На перроне собралось полно народу.
Когда донесся шум приближающегося поезда, Аня вдруг взяла меня за руку.
— Идем…
И мы пошл и с ней узкой тропинкой.
Вскоре нас догнал и пронесся мимо поезд. Мы оглянулись — перрон опустел, нигде ни души…
— Слушай, — сказала Аня, — как это мы до сих пор не додумались пройти эти шесть километров после работы пешком?
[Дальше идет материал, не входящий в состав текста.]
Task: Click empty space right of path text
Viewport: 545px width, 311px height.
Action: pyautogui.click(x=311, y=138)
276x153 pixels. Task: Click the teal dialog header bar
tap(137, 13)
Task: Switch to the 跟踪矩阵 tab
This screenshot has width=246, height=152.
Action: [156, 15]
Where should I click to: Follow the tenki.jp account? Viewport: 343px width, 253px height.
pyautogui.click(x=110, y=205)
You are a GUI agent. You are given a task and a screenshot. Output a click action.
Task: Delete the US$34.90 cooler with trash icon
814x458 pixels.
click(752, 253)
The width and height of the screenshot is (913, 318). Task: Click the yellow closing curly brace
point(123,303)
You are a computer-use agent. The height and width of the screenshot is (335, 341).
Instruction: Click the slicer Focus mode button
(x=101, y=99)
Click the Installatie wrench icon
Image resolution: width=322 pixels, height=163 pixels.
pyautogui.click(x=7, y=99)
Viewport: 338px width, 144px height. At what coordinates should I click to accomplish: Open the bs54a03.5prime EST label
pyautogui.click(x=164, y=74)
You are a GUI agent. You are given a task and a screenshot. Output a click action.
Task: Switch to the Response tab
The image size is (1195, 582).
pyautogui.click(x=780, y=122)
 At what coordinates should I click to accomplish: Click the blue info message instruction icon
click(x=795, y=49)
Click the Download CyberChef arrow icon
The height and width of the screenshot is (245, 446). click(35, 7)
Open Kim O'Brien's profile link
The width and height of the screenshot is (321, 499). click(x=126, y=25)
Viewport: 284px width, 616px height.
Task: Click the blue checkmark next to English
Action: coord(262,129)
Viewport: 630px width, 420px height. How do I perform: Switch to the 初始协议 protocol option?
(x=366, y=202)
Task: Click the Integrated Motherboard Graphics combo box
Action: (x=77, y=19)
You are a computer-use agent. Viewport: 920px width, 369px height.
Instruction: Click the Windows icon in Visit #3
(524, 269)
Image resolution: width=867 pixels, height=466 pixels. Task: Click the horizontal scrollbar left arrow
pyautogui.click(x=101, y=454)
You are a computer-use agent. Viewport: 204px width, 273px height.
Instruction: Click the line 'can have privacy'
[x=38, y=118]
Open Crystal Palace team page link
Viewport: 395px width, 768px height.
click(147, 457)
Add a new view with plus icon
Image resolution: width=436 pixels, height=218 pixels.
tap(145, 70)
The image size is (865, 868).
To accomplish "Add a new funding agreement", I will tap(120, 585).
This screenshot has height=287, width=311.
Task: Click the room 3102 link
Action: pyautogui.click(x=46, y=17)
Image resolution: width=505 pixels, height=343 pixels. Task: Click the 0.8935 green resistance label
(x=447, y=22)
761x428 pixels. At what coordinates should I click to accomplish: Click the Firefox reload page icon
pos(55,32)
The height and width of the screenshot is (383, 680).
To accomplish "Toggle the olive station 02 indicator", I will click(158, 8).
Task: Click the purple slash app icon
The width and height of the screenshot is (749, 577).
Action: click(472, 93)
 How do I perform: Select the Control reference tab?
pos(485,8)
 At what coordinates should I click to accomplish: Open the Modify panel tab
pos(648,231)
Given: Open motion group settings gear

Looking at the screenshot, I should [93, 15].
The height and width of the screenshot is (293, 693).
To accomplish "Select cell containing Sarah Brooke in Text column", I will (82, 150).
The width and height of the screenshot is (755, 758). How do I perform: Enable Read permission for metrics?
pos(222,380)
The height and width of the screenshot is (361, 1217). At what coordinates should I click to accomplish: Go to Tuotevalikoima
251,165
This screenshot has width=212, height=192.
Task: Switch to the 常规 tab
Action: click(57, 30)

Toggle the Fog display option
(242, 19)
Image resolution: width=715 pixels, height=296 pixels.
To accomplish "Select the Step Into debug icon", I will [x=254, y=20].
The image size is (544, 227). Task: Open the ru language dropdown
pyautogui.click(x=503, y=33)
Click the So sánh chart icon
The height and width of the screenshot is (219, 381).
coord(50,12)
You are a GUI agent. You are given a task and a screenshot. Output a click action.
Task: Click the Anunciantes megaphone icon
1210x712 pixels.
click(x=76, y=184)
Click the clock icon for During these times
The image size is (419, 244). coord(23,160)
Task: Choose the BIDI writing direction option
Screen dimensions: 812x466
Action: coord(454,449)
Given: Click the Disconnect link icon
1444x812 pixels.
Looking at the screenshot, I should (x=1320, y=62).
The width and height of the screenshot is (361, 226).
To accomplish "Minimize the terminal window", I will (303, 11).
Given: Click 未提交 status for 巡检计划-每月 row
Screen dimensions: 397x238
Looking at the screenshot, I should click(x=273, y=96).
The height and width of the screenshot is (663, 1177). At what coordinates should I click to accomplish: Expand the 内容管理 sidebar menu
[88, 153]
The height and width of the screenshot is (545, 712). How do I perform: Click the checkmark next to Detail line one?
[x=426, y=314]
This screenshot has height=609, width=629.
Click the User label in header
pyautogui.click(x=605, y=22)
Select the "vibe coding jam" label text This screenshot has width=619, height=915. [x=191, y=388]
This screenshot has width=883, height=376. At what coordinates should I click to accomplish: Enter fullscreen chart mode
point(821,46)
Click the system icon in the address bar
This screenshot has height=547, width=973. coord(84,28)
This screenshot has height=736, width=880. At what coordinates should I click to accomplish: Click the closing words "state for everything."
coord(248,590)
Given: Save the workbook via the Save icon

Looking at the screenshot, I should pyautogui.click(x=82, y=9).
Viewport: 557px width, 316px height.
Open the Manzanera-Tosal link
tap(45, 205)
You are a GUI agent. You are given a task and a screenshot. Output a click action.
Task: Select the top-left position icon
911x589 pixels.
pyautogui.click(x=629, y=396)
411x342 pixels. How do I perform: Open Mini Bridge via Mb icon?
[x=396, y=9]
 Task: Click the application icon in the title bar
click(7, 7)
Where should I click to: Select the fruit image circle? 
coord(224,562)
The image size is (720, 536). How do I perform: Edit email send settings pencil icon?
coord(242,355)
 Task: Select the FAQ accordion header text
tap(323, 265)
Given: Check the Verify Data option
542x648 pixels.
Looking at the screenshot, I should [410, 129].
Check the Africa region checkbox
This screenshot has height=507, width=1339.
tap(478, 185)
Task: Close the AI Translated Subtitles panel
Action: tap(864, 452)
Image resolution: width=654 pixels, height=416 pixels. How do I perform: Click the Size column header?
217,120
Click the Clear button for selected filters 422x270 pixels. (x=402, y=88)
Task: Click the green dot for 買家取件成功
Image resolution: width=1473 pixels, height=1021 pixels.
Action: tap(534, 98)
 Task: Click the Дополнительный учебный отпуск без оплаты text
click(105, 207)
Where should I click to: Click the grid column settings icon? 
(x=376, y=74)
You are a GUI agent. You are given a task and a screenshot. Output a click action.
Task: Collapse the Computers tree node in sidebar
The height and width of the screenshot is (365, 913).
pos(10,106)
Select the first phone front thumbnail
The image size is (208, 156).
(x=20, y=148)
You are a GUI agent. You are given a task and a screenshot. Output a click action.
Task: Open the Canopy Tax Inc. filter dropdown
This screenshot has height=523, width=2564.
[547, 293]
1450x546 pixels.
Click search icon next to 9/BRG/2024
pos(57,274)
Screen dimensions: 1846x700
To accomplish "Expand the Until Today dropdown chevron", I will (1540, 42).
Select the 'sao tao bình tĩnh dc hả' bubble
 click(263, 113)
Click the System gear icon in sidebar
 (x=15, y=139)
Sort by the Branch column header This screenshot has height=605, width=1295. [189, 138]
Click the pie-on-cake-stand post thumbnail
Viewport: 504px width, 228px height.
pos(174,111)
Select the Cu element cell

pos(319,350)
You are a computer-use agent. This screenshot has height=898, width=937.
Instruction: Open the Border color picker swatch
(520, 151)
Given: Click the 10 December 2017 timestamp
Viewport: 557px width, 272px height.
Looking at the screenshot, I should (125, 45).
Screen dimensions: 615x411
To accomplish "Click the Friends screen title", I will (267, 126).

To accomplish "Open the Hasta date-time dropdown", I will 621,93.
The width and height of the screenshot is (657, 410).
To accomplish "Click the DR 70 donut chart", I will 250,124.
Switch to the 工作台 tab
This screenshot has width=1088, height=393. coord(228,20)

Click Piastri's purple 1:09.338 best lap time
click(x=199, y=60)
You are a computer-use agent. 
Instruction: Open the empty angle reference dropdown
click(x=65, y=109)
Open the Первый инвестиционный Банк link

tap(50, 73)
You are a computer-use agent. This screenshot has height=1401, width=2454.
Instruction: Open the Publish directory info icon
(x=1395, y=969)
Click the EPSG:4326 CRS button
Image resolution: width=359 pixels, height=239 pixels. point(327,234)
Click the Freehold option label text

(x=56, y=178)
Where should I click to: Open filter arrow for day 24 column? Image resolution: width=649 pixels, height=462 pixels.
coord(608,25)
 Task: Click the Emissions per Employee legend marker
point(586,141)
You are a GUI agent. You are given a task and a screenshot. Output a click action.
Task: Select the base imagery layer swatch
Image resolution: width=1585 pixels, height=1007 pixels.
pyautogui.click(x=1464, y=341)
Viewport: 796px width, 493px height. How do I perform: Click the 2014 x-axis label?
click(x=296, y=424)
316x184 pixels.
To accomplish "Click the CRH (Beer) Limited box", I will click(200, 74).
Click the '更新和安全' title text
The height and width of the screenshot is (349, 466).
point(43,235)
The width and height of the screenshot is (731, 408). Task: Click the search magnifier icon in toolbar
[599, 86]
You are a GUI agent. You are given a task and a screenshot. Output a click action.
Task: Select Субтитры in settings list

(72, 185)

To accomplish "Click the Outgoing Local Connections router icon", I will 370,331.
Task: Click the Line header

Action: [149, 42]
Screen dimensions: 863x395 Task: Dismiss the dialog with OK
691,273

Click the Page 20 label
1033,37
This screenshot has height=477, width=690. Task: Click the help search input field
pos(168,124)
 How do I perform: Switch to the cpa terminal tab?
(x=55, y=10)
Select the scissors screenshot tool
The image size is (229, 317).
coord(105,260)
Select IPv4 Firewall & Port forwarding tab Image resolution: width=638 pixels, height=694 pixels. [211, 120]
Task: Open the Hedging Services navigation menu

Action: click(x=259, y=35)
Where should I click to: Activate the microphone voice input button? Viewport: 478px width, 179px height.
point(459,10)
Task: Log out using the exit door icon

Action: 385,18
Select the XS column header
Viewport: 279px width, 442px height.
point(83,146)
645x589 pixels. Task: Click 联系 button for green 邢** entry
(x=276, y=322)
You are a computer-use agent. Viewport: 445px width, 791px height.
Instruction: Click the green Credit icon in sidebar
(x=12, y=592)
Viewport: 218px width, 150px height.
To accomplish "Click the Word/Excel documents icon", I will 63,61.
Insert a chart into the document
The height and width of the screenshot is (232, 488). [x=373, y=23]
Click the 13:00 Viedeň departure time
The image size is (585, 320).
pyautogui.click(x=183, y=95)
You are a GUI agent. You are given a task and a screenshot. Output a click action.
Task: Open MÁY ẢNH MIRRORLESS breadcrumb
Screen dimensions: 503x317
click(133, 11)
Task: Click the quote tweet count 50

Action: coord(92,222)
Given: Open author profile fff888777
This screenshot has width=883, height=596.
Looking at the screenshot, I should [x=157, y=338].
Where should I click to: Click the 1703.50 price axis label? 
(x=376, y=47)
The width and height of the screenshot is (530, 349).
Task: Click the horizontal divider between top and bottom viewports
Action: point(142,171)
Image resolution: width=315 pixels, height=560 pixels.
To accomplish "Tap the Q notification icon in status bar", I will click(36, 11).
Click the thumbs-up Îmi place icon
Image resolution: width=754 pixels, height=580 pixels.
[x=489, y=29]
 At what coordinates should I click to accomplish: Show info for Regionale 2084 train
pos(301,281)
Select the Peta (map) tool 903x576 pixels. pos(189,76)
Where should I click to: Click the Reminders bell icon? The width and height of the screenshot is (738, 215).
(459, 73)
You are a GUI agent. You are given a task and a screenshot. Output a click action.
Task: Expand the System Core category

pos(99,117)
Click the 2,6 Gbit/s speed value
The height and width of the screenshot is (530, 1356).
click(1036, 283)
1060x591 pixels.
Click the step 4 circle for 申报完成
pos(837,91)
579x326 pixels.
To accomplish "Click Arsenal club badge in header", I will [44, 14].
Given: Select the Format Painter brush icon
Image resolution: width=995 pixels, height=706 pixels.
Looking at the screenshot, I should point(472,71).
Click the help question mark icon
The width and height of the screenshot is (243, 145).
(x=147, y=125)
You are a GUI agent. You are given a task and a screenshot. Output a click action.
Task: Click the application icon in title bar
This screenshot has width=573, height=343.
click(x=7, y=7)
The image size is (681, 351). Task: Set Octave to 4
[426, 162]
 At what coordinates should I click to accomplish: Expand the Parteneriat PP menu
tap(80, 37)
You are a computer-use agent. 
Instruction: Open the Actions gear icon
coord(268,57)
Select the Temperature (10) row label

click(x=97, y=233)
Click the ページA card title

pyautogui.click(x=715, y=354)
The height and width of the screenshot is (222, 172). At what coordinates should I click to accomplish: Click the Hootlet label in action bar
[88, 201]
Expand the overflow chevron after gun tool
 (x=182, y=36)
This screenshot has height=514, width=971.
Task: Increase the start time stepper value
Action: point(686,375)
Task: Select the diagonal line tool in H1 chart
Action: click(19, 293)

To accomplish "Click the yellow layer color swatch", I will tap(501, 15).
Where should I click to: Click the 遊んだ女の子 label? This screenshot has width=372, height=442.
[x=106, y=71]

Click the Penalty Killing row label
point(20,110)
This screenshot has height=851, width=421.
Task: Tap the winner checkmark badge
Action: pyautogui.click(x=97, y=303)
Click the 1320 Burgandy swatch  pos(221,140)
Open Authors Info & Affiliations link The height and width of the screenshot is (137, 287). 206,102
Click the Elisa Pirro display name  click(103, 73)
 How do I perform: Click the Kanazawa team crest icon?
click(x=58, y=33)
Ты не знаешь?
— Нет.
— Слушай, — снова сказала она. — А может быть, мы и еще до чего-нибудь не додумались? — И, засмеявшись, зашагала впереди.
Мне нравилось в ней все: как она держала голову, ее подвижная легкая фигура, ее походка, ее всегдашние неожиданности: одна из них — эта наша прогулка пешком.
Осень, в общем-то сырая и дождливая, прояснилась, и ясность и тепло будто захватили в прощальные объятия: дымчатая глубина полей, лес, вдруг обагрившийся после долгого зеленого сна, кое-где лиловый, кое-где фиолетовый, бесчисленные гроздья рябин, запах приносимого ветром дыма, приглушенные звуки — все было трогательно, прощально, все могло вызвать счастливые слезы.
Аня обернулась, улыбнулась мне, замедлила шаг и пошла рядом. Я почувствовал ее плечо, ее руку, ее быструю крепкую ладонь.
— Если бы мы сегодня поехали электричкой, то не увидели бы этих рябин.
— А знаешь, — сказал я, — это нам только кажется.
— Как?
— Ну, так…
Она с улыбкой заглянула мне в глаза:
— Правда… Одной мне все это тоже, наверно, казалось бы обыкновенным…
Мы то шли по шпалам, беспрерывно меняя ногу и подскакивая, то бегали вверх и вниз по насыпи, гоняясь друг за другом, как будто и не было довольно трудного рабочего дня.
Мимо нас проносились поезда, стремительные пассажирские и нескончаемые, пахнущие лесом и нефтью, грузовые.
Пережидая их грохот, мы умолкали, а потом опять говорили.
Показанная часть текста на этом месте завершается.